He gave her a light, playful tap with his elbow as they started towards the students.
Pigfoot and Wanda rounded the corner just in time to see Sammy slap Venus across the face----hard. She staggered back a few steps, then charged Sammy. The boy grabbed her, spun around as he held her and slammed her face first into her locker.
Pigfoot was on Sammy before he could raise another hand. He grabbed Sammy in a bear hug, lifting him up off the ground and shook him. Venus was too dazed to do anything more than bleed, babble and slide down her locker. Her locker door sprang open as soon as she lay down on the floor next to it.
Wanda's jaw dropped after she peeked inside the locker. "Oh my God!"

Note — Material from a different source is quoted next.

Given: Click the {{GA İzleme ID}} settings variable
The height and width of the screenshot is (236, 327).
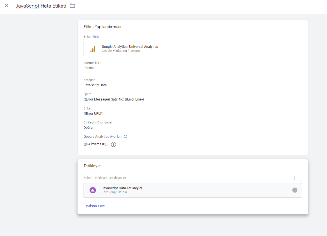Looking at the screenshot, I should (x=95, y=144).
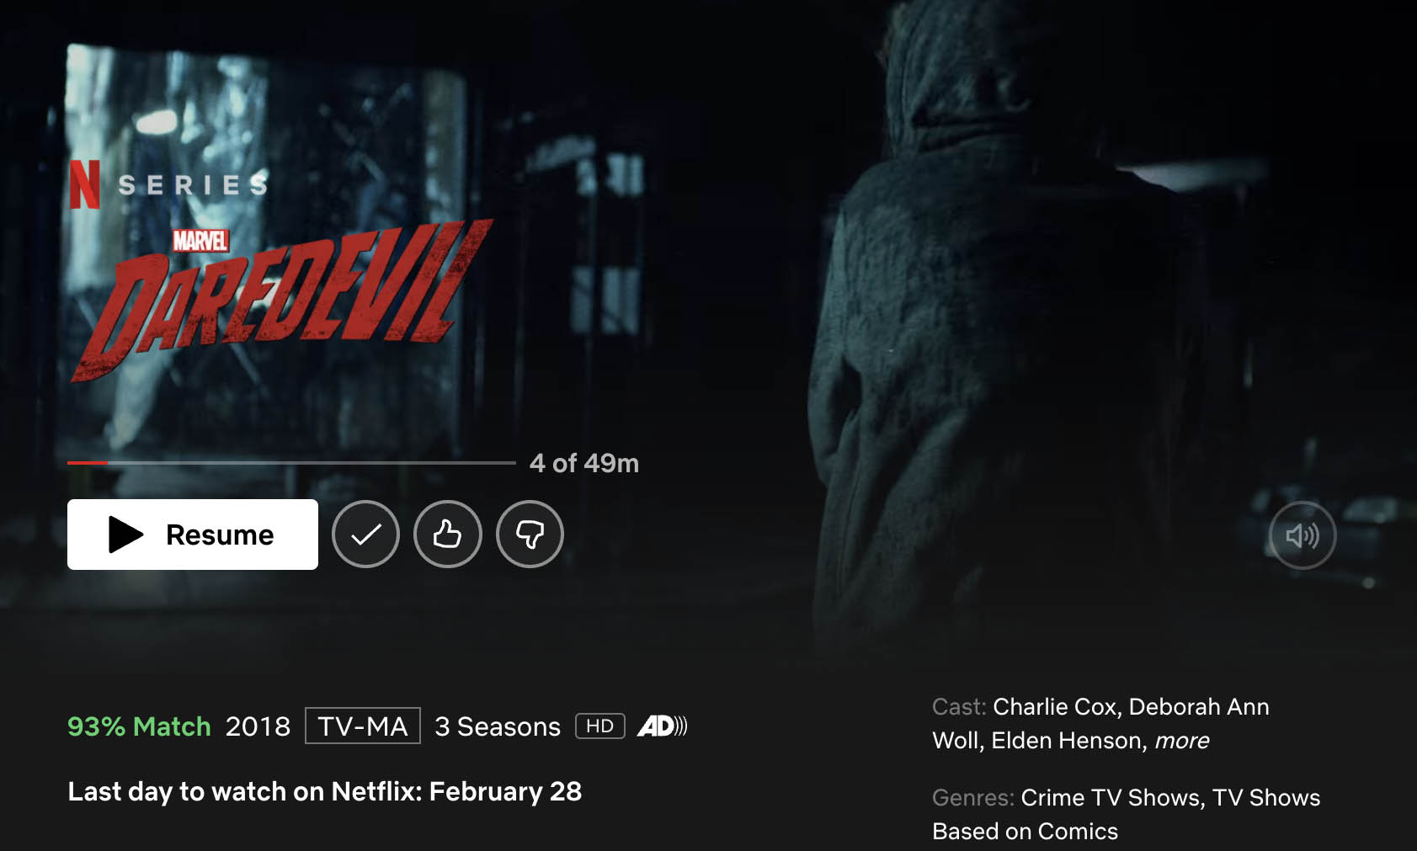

The locker was lined with sketch after sketch of Pigfoot----clothed, naked, armored like a Moorish knight, with angel wings and one with his head on the body of a sphinx. She even had one of him nailed to cross like Jesus.
Wanda sniffed the air inside the locker. Good Lord! She even got his cologne up in here! But, she shook her head and went back to Venus' rescue. She sat the girl up, held her chin and opened her eyes. Wanda reached in her purse and took out her cell phone. She yelled over to Pigfoot as she dialed 911. "Put him down, Hubert! You're killing him!"
Pigfoot was covered in sweat and stank. He huffed as he held Sammy.
Sammy grunted out his protest. "Let me go, man, let me go!"
Pigfoot leaned the boy against the wall. "You're not going anywhere."
"Let me go you Pigfoot motherfucker!"
"No!" Pigfoot cracked the air out of Sammy's chest.
Wanda dropped her phone. She ran up behind Pigfoot and hit him on his back as hard as she could. "Let him go! Put him down before you kill him!"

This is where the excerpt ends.